There’s a scandalous documentary to be made about Richard Harris, the Irish actor who was, during his colourful life, seldom invoked without the “hellraiser” label. The very term, indeed, for much of the 1970s — and beyond — seemed manufactured specifically for Harris and his sometimes drinking buddies Peter O’Toole and Oliver Reed.
This is not a scandalous documentary, even if the bare bones of Harris’s biography are seldom dull. Harris was quite a character. A sometime IRA supporter who dated Princess Margaret. (He rescinded his support for the Provisionals after the 1983 Harrods bombing, a shift that is emblematic of his contradictory relations with the class system.) A coke-snorting carouser who larkishly shrugged off his addictions with the exclamation: “I drank because I loved it!” A promising Munster rugby player whose career was cut short by tuberculosis. An actor who prided himself on not playing by Hollywood’s rules but who also hired a photographer to document his own debauched tour of Europe. A wild, dangerous screen presence, who, before his death in 2002, became a family favourite as the twinkling Dumbledore in the first two Harry Potter films.

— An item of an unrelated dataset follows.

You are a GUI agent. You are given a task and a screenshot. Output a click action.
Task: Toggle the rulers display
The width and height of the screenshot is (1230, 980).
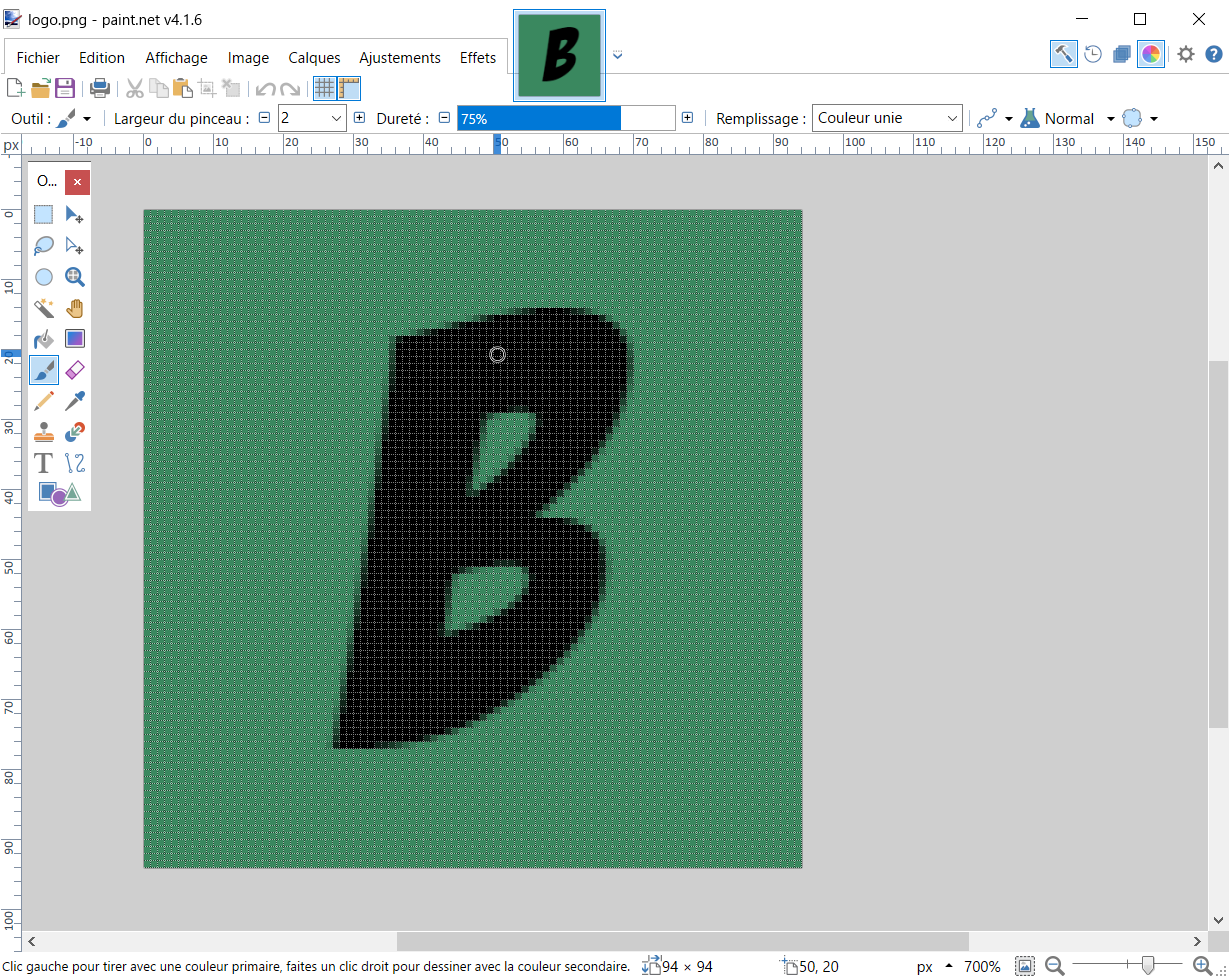tap(348, 88)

In addition to a wealth of archive footage, director Adrian Sibley has assembled a cavalcade of entertaining talking heads, many of whom can match Harris’s own gift of the gab.
Jimmy Webb, composer of MacArthur Park — the biggest hit of Harris’s improbable career as a pop star — explains how they fell out over a Rolls-Royce. Jim Sheridan recounts his valiant attempts to direct Harris on the set of The Field. Stephen Rea recalls fearing for his life during the making of Trojan Eddie.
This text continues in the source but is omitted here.